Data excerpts
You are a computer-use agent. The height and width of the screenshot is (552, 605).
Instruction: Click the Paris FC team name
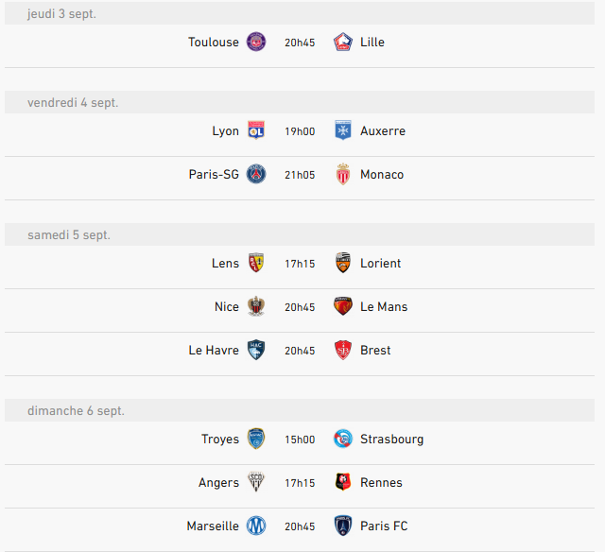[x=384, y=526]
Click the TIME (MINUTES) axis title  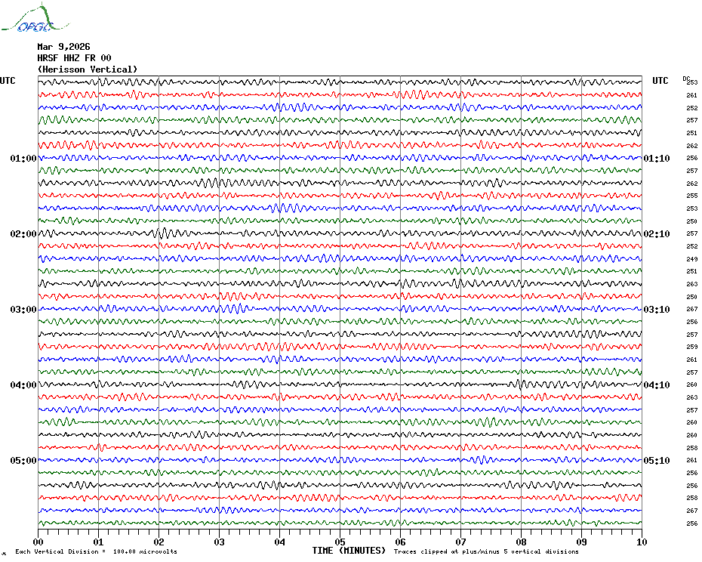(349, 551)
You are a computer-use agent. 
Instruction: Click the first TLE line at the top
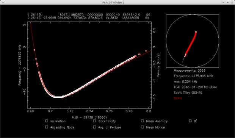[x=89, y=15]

# EXERCISE GOAL
Given the data above, which lines hold the string "computer"? Return them.

# WRITTEN SOLUTION
You are a computer-use agent. The height and width of the screenshot is (552, 605).
You are a computer-use agent. 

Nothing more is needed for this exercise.